There are many adoring reviews of The Making of a Marchioness by Frances Hodgson Burnett elsewhere on the internet. If that is what you are looking for, please, go find them, for that is not what you will find here.
The Making of a Marchioness tells the Cinderella story of Emily Fox-Seton, a thirty four-year old spinster of good family but little means who makes her living by assisting wealthy women, doing everything from their errands to engaging their servants. And she is oh so good and oh so thankful to be of such help. Emily is not clever, certainly not witty or engaging, but she is good and that is her salvation.
I know that what makes this book different and special is that fact that Emily is good, that her goodness is her defining characteristic unlike so many popular heroines. But I literally ached to throw the book across the room any time other characters gazed at her admiringly, in awe of her unselfish goodness and obvious moral superiority (of which she never shows any awareness – another sign of her estimable innocence). I refrained from doing so only because it was a library book. Oh Becky Sharp, I have never loved you as much as I did reading this book and for the contrast you provided.

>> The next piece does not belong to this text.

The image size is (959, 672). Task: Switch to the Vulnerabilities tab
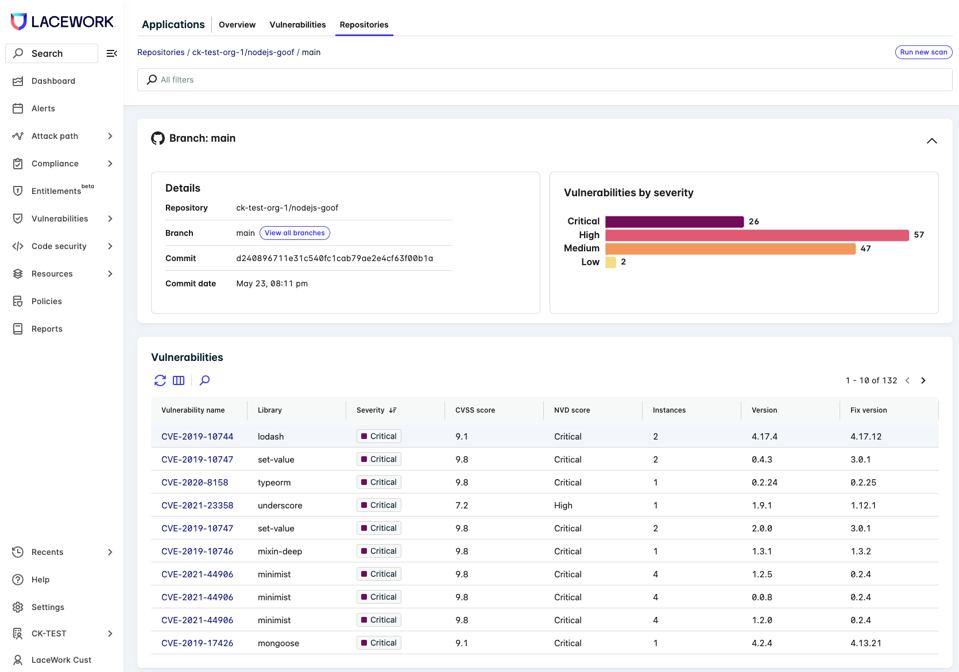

I found this novel far too reminiscent of the fairy tales and books of ‘strong moral character’ that are pushed upon children (hardly surprising, given the author). In those tales, the girls and women were always rewarded for their goodness (which, hopefully, goes some way towards making up for the flatness of their character). If you were very good and very selfless, a comfort to your parents and a delight to those who met you, then a rich man would come and marry you and make all your troubles disappear. That is exactly what happens here. Another advertisement to women that men don’t want clever wives, no, they want ones who will adore them without question, who will give of themselves and ask nothing in return. Far better to be the angel in the house than a true companion and equal.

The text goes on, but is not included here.